## [BRIEF]
Go through the data and count each line that has the string "agent". Give that count alone.

## [SUPPLIED MATERIAL]
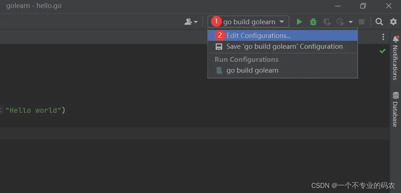This screenshot has width=401, height=193.
Task: Expand the arrow next to profiler icon
Action: coord(350,22)
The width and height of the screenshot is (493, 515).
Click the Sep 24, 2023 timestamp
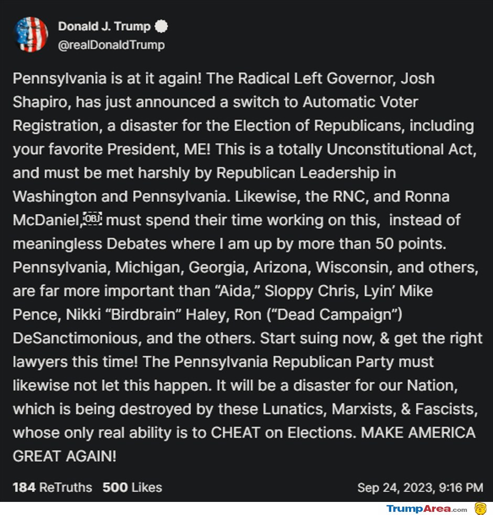tap(420, 488)
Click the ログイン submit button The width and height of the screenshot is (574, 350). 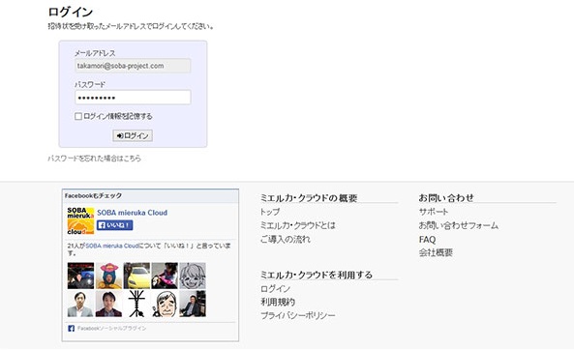point(133,135)
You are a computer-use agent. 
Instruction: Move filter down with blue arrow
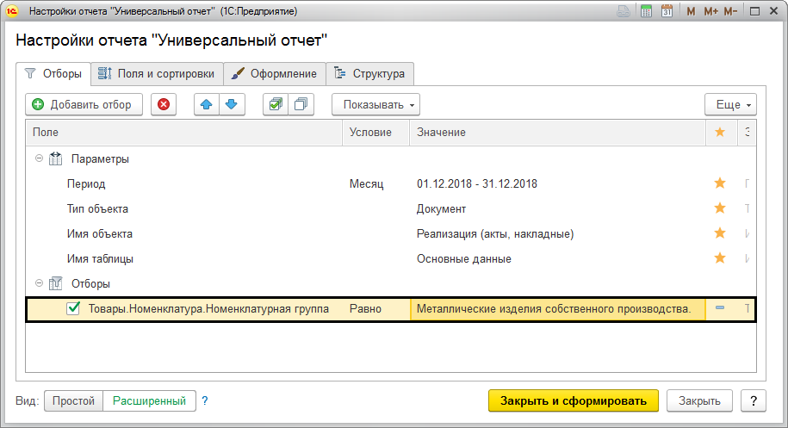pyautogui.click(x=231, y=104)
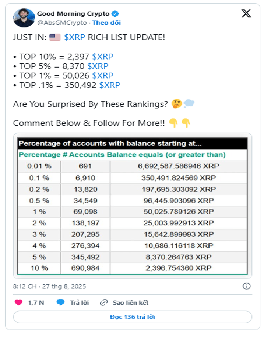
Task: Click the $XRP cashtag on TOP 1% line
Action: coord(103,76)
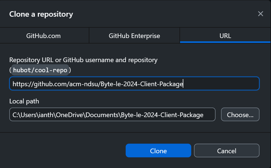This screenshot has height=168, width=271.
Task: Click "Users" in the local path field
Action: coord(28,115)
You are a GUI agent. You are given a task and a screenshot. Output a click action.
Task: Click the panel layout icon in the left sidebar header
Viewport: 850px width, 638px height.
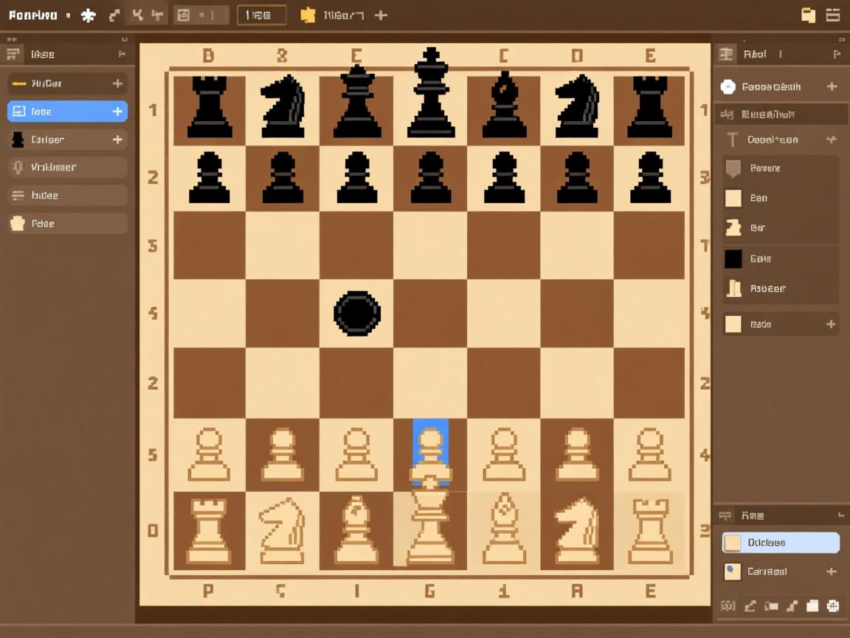point(13,53)
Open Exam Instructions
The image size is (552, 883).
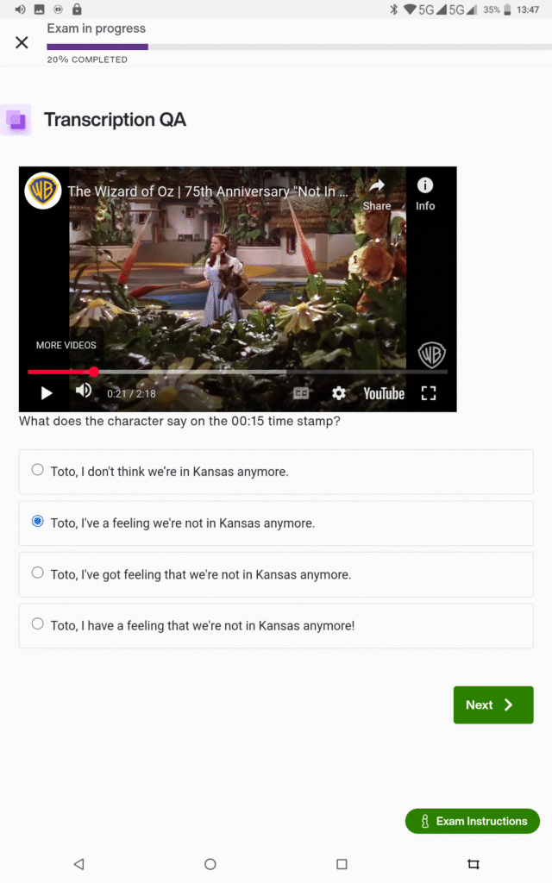click(x=473, y=821)
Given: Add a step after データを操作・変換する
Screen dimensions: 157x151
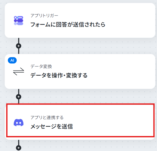Looking at the screenshot, I should coord(19,97).
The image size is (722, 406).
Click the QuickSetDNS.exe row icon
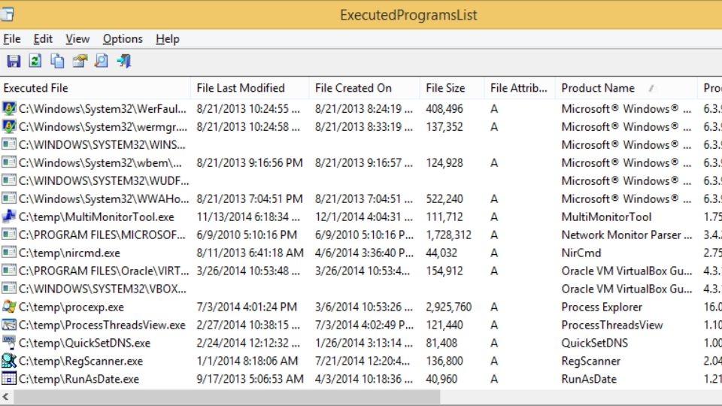[9, 343]
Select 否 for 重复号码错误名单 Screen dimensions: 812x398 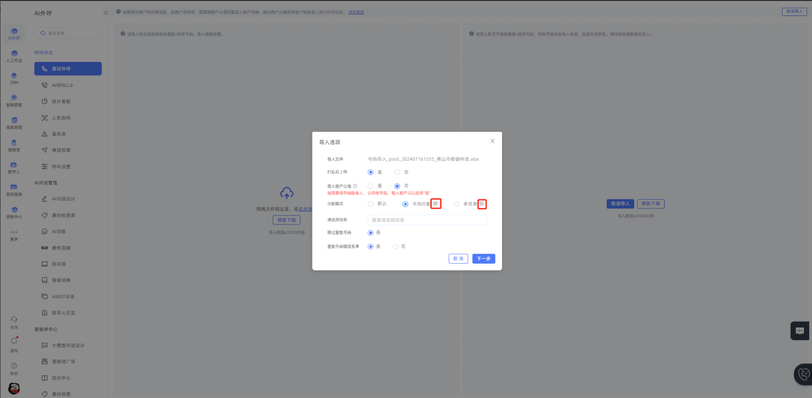(x=396, y=247)
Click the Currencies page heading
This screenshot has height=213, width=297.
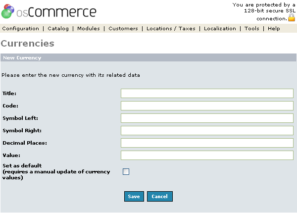coord(28,44)
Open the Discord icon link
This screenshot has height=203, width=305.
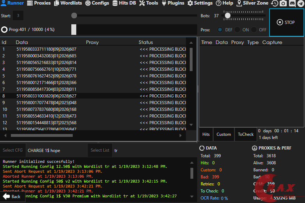292,3
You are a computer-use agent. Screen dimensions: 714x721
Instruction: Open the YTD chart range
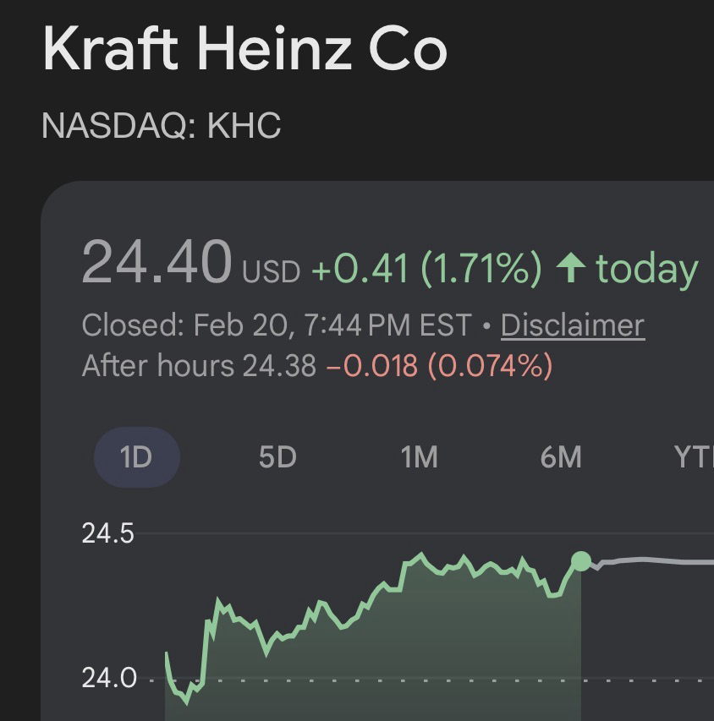694,457
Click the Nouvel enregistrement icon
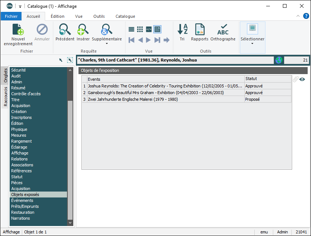311x236 pixels. tap(18, 30)
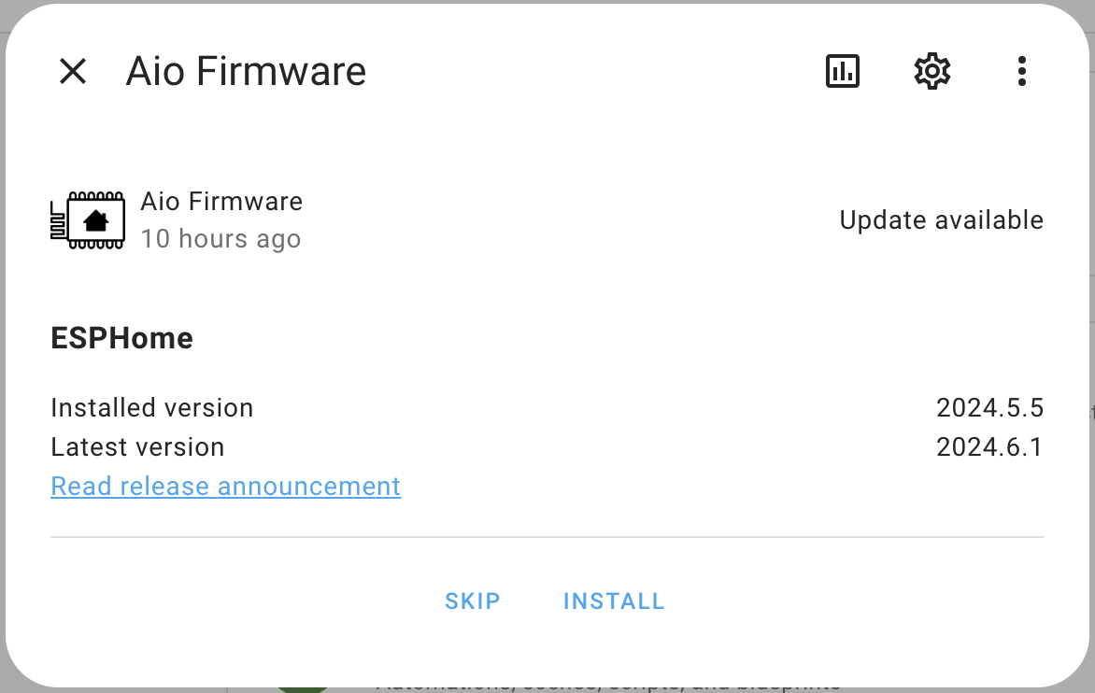Open the Read release announcement link
1095x693 pixels.
click(225, 487)
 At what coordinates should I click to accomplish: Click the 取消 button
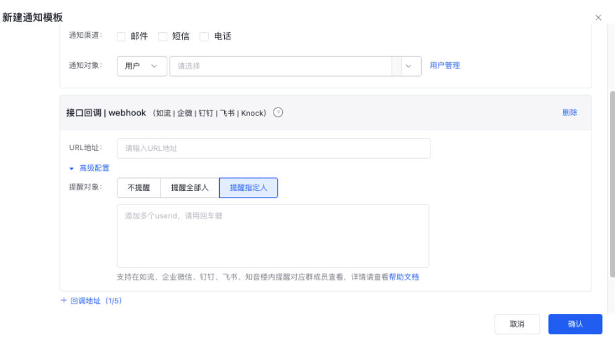[517, 324]
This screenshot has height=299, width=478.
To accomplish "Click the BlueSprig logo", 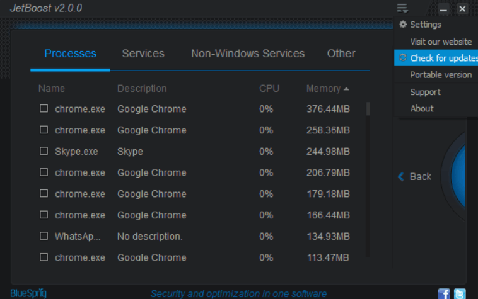I will [x=28, y=293].
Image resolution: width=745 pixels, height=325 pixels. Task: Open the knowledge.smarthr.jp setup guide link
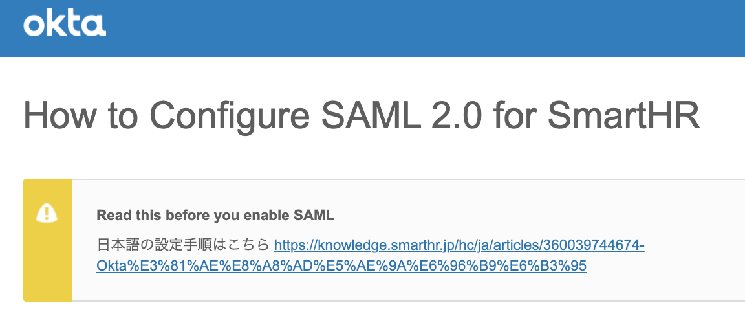coord(459,246)
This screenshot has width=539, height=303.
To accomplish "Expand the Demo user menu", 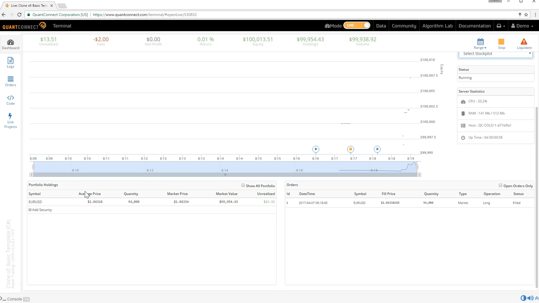I will pos(522,26).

## [WRITTEN ANSWER]
3